Todavia, sempre que se fala de Camilo não podemos divorciá-lo do seu papel de grande vulto da Língua Pátria e, muito menos, do “ódio de perdição” que os responsáveis, ao tempo, da 5 de Outubro lhe dispensaram por omissão, ou mesmo assassinato, nos então vigentes programas da disciplina de Português do ensino secundário. A Língua Materna é, ou devia ser, obrigatoriamente, a argamassa da forma de nos expressarmos oralmente ou por escrito, de forma correcta, e que tanto útil , é, ou devia ser, aos cientistas, aos jornalistas ou mesmo ao simples homem comum.

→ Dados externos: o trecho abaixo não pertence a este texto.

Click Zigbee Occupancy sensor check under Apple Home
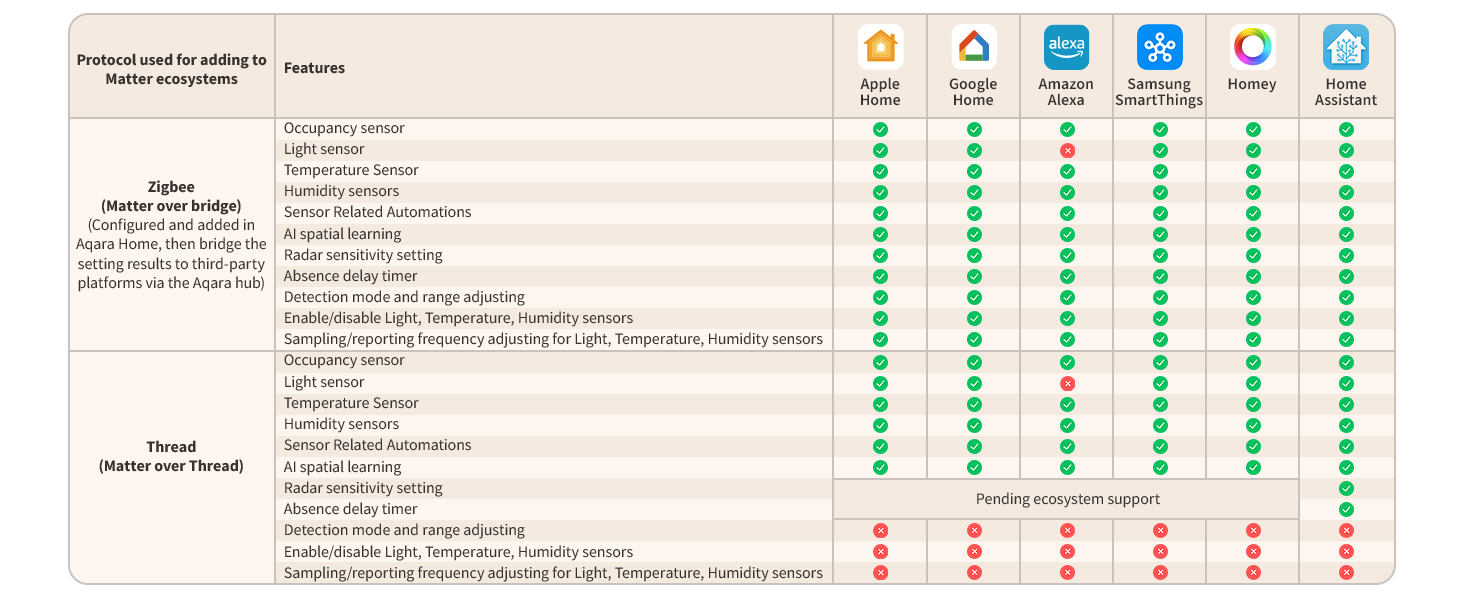1464x600 pixels. (x=880, y=129)
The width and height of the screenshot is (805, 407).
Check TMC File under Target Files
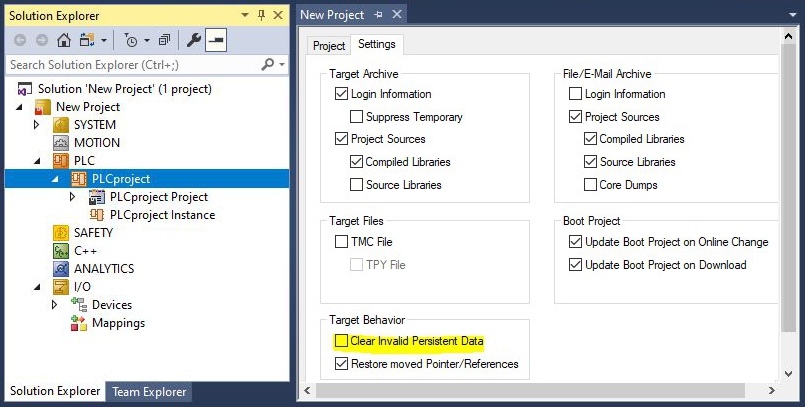tap(341, 242)
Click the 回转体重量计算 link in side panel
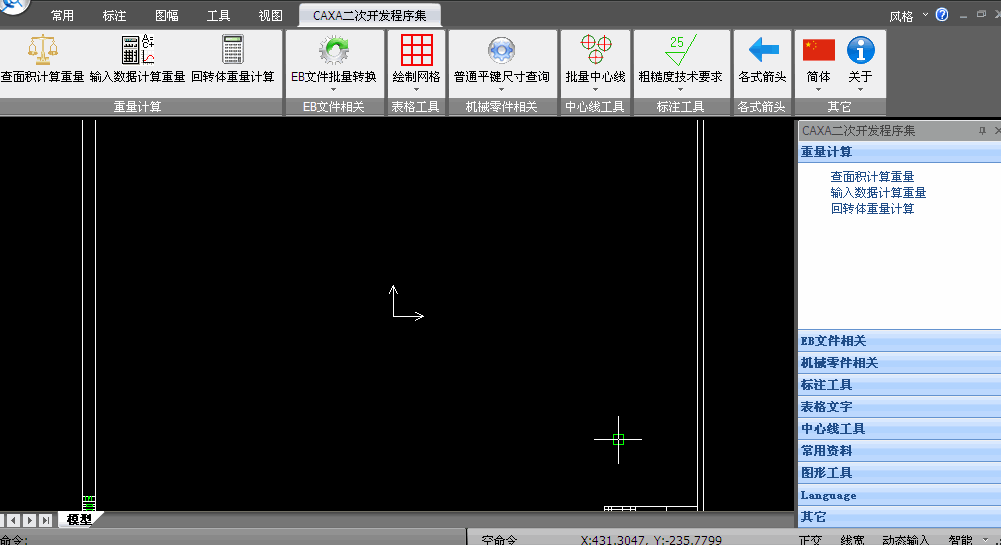The height and width of the screenshot is (545, 1001). click(872, 209)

Um cientista incapaz de defender em português correcto as suas teses ou relatar as suas experiências científicas, um jornalista que tenha “lapsus calami” por sistema , um professor que num documento escreva “senhor presidente do ‘Concelho’ Directivo”, um aluno que, na ausência da muleta do corrector ortográfico dos computadores, em cada três palavras dê um erro, o homem comum que dê pontapés na gramática com o à-vontade de um Cristiano Ronaldo a chutar à baliza, tornam-se mais notados pela negativa, no seu dia-a-dia, que um médico que não saiba distinguir o barlavento do sotavento, um professor de Português que não saiba somar fracções ou um aluno que “não entre” na Matemática prosseguindo, ipso facto, cursos das chamada Humanidades. Mas não se pense com isto que estou a descriminar qualquer destas formas de ignorância: todas elas merecem a minha reprovação por amputarem o homem de uma necessária cultura geral que acompanhe o conhecimento específico dos complexos saberes das diversas profissões.

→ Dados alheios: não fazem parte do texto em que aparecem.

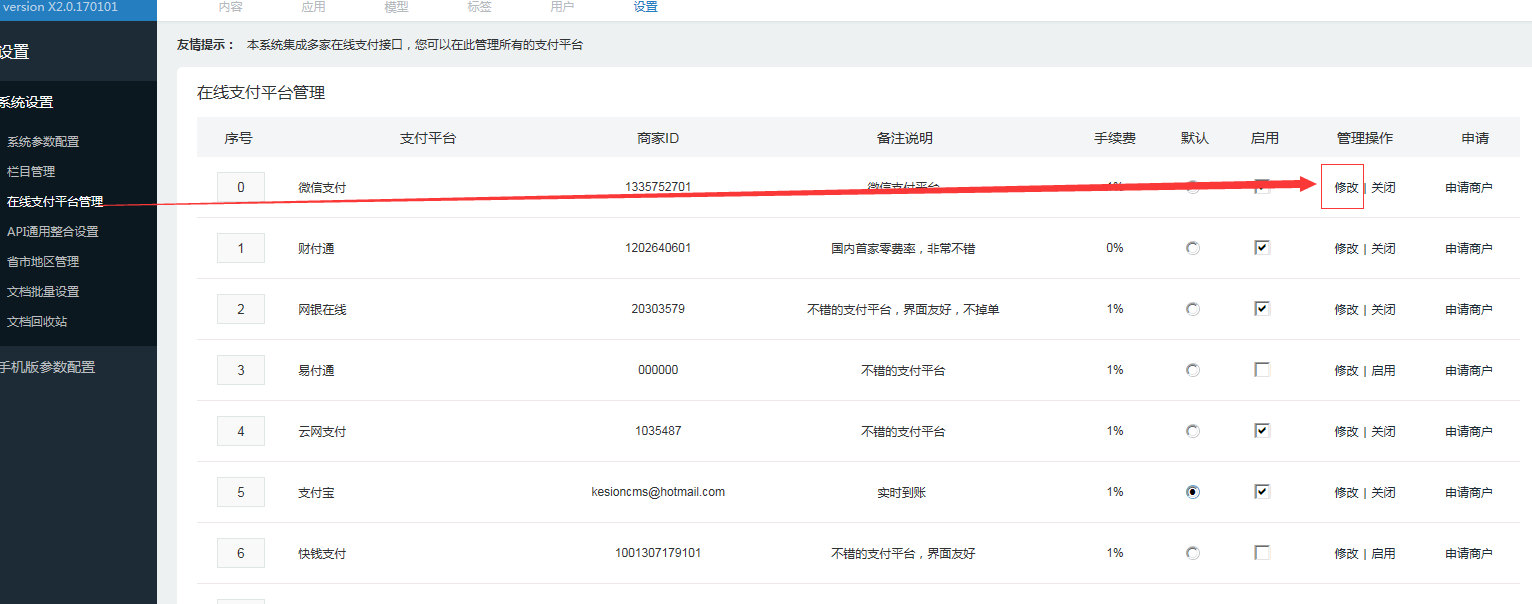This screenshot has height=604, width=1532.
Task: Open the 标签 tab
Action: (479, 7)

Mas é bom que se retenha que a irresponsabilidade praticada, ao tempo, pelo Ministério da Educação sob a tutela do Partido Socialista se poderia ter tornado numa centelha do enredo do romance de ficção científica “Fahrenheit 451”, da autoria de Ray Bradbury , em que os livros eram incendiados por bombeiros de um regime totalitário para não distraírem as pessoas tornando-as menos produtivas.

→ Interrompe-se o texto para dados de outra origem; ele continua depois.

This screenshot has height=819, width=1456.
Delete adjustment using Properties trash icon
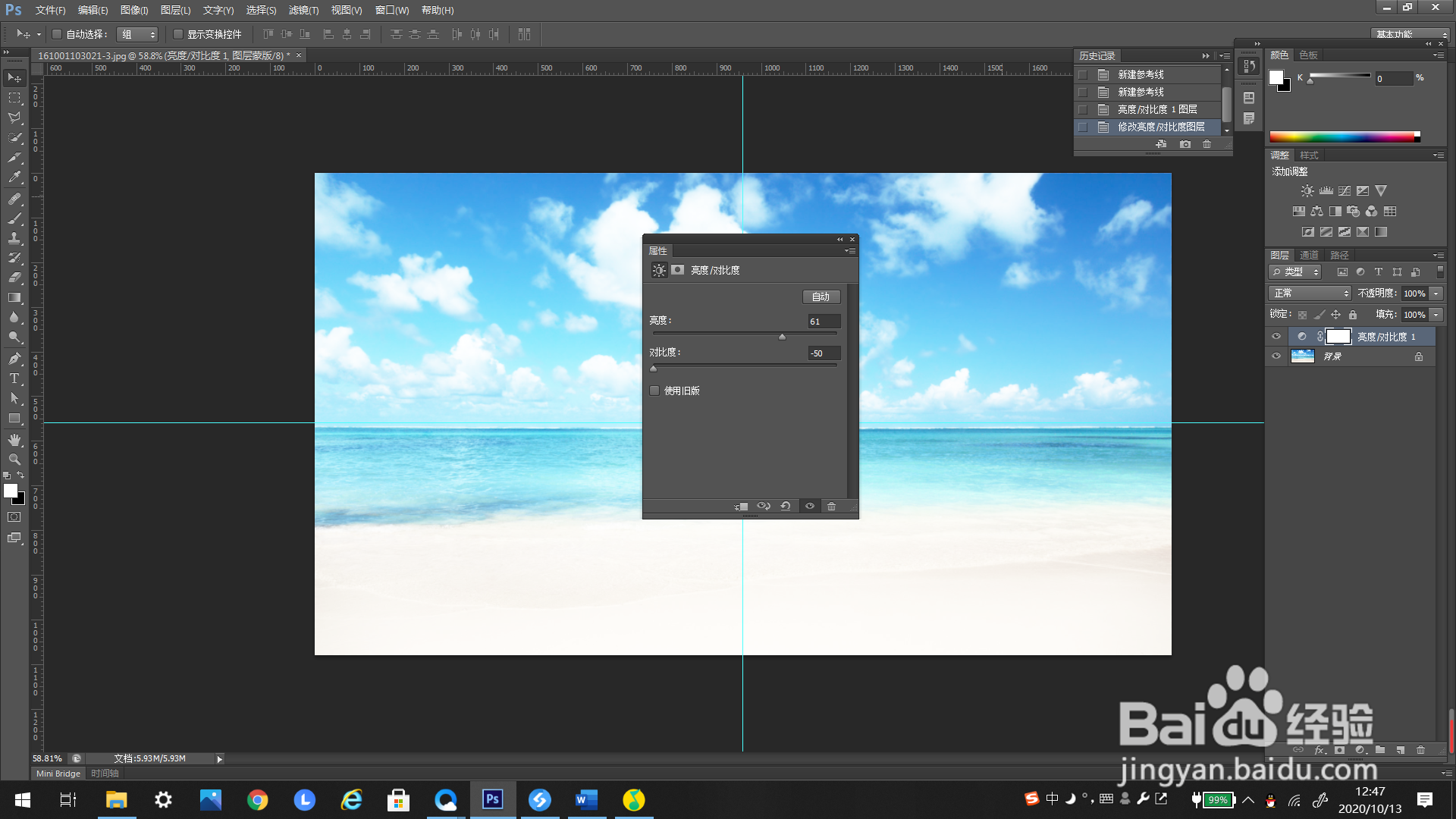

Não, não estou, com isto, de forma alguma, a querer ver na proscrição da obra de Camilo, ou de outros autores portugueses que se notabilizaram no rico espólio da nossa literatura nacional, um sistema educativo tutelado por um regime totalitário.
Camilo Castelo Branco
Apenas a pretender dizer que a ignorância oficial e oficializada é também ela uma forma de ditadura por roubar ao aluno o prazer cultural da leitura escolar dos nossos melhores escritores e poetas podendo hoje, num tempo em que tanto pânico causa o “ébola”, a título de mero exemplo epidémico, vir a dificultar ao aluno espanhol a leitura de Cervantes, a complicar ao aluno francês o deleite da visitação do Museu de Louvre ou a empecer ao aluno alemão a audição da Orquestre Sinfónica de Berlim. Ou seja, uma Cultura de costas voltadas para as Belas-Letras, para as Belas-Artes e para a Música Clássica.
Em resumo, em reprovação do próprio Bill Gates, um mundo novo em que a matriz cultural poderá vir a ceder lugar às novas e miríficas tecnologias da invasão dos computadores nas escolas portuguesas em idades precoces: “Meus filhos terão computadores, sim, mas antes terão livros. Sem livros, sem leitura, os nossos filhos serão incapazes de escrever – inclusive a sua própria história”.
Mas, em contrapartida, regressando aos meus tempos de juventude, em que os computadores nem sequer faziam parte de um devir próximo, não posso deixar de confessar a minha iliteracia informática (o meu bom amigo Samuel bem a pode testemunhar com mails que, por vezes, lhe envio e em que me esqueço de enviar os anexos dos textos dos posts!). Aliás, como nos ensina o nosso ditado popular, “burro velho não aprende línguas”. Ou como dizem os naturais da “Velha Albion”, em linguagem de “gentleman”: “My mind’s made up, d’ont confuse me with facts”.